Here’s how I do it...
I set my alarm so I rise before anyone else in the morning. I sit and reflect, and quietly do my gratitude practice.
Identify three things you feel grateful for - big or small
Identify what would make the day feel great for you
Identify two affirmations
END OF DAY:
Identify three amazing things that happened
How could I have made today even better
Here’s what I noticed... Often in my haste to get things done, I overlook the simple things that enrich my life. I can take things for granted, like silence, time alone, birds chirping, sunshine, my dog, or a cup of coffee. Practicing gratitude is a way for me to remember what I have - that abundance is accessible to me and I can choose to tap into it. Simply, gratitude feels GOOD on many levels - physically, emotionally and spiritually! The wonderful thing about this practice is that it is quick, effective and free. Get the book and give it a go!

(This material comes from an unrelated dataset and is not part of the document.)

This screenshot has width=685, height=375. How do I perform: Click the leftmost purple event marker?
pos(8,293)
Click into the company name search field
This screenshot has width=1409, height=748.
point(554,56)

Please watch the new Brené Brown Netflix documentary, the Call to Courage. Brené discusses with her trademark honesty and humor what it takes to choose courage over comfort and what this practice yields. I am a fan!
FIND ME TEACHING
This summer, I am once again looking forward to my special time away in Maine. I will be temporarily stepping away from my yoga classes and privates sessions for the month of July. This time gives me the opportunity to disengage from city living, spend time in nature, and RESET. I will be returning to Toronto on July 24, refreshed and ready to dive back in! In the meantime, please find me according to the schedule.
I would like to leave you with this beautiful quote by Anais Nin:
“And the day came when the risk to remain tight in a bud was more painful than the risk it took to blossom."